▶ _PROBLEM SET_:
1. In the article below about the Elks visit to the veterans home, copy the passage that begins at the words "IVINS — As the" and ends after the words "serving local communities.".
2. Rewrite more briefly the paragraph that begins "Zellen, who joined the Elks at the age of 21" in the article below about the Elks visit, keeping its main facts.

▶ _PROVIDED TEXT_:
- - - - - - -
Southern Utah Veterans Home receives visit from national Elks Lodge Grand Exalted Ruler

IVINS — As the son of a former grand exalted ruler of the national Elks Lodge, Michael Zellen carries on a tradition that comes naturally to him.

Zellen, who grew up in Massachusetts during the 1940s, is following in the footsteps of his father as the current grand exalted ruler and president of the national organization. On Friday he spent time sharing breakfast with veterans at the Southern Utah Veterans Home in Ivins as a show of support and gratitude for their service.

As part of his position with the Elks, Zellen tours the country ensuring that various programs supported by the Elks are serving local communities.

Zellen, who joined the Elks at the age of 21, has been a member for 48 years, he said. His experiences with his father provided Zellen with an example of how the organization’s efforts can benefit a community, as well as the goodness that comes when a group becomes focused on a cause, he said.

Part of his one year tenure as grand exalted ruler means Zellen visits every state to see how the organization is supporting communities across the country. Veterans, he said, are, “dear to our hearts, and have been for many, many years.”
- - - - - - -
▶ _EXTRACTED DATA_:
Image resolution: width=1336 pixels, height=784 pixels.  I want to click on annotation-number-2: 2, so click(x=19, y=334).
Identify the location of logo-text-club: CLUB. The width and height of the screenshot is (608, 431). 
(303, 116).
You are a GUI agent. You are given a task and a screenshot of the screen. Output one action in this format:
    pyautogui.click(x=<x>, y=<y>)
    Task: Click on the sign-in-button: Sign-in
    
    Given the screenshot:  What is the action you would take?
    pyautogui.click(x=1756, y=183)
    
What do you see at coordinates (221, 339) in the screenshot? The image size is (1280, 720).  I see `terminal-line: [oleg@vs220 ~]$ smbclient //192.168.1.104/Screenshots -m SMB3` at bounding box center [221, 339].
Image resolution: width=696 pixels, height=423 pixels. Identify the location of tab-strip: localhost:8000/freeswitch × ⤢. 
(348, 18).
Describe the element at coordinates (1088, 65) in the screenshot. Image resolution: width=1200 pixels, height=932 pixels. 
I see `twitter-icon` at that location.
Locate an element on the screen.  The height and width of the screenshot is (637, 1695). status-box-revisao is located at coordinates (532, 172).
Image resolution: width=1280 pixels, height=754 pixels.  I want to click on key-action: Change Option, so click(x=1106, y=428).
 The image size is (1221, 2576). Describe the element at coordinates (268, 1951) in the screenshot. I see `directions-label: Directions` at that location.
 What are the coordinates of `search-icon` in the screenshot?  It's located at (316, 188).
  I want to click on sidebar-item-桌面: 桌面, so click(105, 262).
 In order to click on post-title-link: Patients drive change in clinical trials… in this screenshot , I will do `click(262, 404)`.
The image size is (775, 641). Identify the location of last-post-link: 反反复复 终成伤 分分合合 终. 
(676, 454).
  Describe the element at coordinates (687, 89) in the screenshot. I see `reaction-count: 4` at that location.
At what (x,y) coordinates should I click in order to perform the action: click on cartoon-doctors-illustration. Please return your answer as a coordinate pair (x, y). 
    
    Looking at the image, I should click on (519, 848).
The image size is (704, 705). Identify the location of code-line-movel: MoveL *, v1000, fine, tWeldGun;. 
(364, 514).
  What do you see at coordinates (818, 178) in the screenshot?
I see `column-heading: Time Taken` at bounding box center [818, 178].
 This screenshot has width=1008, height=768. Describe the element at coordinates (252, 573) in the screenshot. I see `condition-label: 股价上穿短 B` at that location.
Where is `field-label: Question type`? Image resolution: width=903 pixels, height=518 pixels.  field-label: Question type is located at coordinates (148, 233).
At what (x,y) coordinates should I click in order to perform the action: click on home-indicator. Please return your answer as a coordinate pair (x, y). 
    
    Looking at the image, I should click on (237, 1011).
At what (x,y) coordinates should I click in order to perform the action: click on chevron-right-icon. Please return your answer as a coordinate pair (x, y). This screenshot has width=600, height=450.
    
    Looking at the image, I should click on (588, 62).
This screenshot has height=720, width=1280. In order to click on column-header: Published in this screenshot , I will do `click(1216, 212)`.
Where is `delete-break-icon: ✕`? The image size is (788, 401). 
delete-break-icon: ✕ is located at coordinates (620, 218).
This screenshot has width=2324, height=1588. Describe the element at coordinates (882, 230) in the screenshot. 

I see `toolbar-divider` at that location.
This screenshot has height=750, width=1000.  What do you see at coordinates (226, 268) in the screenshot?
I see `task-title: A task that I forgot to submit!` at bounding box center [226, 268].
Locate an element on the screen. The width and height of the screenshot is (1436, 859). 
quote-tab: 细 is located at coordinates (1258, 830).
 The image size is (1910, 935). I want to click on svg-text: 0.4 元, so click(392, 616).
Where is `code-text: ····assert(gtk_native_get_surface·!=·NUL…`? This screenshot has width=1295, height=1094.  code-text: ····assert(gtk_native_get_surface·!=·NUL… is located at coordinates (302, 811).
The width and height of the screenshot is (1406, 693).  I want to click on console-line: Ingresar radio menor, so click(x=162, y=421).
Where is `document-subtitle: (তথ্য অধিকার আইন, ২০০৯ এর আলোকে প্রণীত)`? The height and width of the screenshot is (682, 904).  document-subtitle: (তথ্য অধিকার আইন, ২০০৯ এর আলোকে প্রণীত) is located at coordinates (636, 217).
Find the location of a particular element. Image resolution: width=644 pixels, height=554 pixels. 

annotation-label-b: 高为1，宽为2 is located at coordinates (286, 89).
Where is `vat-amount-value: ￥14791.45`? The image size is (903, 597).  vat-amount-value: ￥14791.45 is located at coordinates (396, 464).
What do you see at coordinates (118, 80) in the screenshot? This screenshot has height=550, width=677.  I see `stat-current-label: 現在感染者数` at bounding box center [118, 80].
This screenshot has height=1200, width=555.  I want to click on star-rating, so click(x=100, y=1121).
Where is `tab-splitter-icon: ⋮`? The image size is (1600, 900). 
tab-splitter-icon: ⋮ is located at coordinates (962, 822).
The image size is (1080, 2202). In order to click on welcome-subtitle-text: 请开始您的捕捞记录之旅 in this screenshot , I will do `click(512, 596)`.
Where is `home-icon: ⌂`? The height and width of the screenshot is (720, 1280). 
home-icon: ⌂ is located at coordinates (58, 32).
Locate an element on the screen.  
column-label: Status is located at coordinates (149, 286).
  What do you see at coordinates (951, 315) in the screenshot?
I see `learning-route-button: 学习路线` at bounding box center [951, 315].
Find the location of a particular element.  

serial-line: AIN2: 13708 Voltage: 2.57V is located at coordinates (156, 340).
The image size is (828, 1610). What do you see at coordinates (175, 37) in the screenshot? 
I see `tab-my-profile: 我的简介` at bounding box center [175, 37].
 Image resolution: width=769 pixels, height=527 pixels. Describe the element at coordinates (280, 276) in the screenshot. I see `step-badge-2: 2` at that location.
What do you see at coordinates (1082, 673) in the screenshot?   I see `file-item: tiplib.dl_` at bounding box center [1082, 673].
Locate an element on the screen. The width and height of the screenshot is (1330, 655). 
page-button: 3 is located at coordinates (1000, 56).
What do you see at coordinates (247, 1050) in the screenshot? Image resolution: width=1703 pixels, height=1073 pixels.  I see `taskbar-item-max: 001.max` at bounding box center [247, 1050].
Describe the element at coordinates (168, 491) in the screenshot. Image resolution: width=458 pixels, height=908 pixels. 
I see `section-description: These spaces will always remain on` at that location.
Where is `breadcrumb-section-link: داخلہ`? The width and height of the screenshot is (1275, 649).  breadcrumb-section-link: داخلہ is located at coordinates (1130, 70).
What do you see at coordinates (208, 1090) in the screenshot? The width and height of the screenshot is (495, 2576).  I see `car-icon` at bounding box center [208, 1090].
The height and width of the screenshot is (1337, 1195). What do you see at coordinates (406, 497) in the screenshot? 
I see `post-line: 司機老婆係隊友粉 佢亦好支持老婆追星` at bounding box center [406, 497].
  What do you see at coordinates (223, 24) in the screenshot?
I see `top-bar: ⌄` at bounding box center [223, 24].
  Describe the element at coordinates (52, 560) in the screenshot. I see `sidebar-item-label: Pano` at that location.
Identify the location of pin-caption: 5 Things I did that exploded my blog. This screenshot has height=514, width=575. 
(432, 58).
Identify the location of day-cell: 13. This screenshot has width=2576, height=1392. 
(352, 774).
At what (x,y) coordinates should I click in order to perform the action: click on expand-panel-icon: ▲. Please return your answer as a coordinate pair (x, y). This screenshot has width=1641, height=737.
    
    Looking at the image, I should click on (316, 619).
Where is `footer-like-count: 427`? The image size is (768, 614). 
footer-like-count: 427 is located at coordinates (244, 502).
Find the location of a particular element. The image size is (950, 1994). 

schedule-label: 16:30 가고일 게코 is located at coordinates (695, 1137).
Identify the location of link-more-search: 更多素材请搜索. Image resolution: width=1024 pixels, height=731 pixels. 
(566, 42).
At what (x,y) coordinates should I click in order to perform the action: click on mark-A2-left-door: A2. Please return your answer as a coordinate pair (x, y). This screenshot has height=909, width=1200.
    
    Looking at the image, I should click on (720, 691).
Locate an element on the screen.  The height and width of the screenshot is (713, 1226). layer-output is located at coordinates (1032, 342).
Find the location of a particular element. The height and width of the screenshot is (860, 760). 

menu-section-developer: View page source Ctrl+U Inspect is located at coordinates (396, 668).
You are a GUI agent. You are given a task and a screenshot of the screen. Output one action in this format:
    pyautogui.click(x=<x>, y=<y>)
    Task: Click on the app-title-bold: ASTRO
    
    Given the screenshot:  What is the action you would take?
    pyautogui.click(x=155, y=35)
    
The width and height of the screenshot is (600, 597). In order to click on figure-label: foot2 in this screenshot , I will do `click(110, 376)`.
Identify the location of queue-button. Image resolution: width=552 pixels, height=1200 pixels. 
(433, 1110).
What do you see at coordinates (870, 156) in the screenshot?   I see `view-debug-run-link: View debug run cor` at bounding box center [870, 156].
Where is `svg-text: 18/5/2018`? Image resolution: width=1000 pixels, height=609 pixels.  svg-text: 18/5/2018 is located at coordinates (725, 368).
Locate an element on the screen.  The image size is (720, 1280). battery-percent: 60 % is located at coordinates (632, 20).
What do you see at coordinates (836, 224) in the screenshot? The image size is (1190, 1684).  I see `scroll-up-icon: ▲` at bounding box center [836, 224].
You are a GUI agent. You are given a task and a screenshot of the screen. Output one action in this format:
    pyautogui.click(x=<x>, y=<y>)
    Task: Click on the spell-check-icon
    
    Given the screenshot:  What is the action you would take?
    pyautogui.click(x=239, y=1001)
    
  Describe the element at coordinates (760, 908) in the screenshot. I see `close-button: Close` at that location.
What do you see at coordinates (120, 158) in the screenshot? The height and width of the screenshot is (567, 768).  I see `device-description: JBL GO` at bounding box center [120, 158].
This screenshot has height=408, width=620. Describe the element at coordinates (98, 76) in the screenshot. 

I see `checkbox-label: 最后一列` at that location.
- - - - - - -
▶ _EXERCISE RESPONSES_:
1.
IVINS — As the son of a former grand exalted ruler of the national Elks Lodge, Michael Zellen carries on a tradition that comes naturally to him.

Zellen, who grew up in Massachusetts during the 1940s, is following in the footsteps of his father as the current grand exalted ruler and president of the national organization. On Friday he spent time sharing breakfast with veterans at the Southern Utah Veterans Home in Ivins as a show of support and gratitude for their service.

As part of his position with the Elks, Zellen tours the country ensuring that various programs supported by the Elks are serving local communities.

2. Zellen says he joined the Elks at 21 and has been a member for 48 years. He says his father's example showed him how the organization's work can benefit a community and how much good comes when a group focuses on a cause.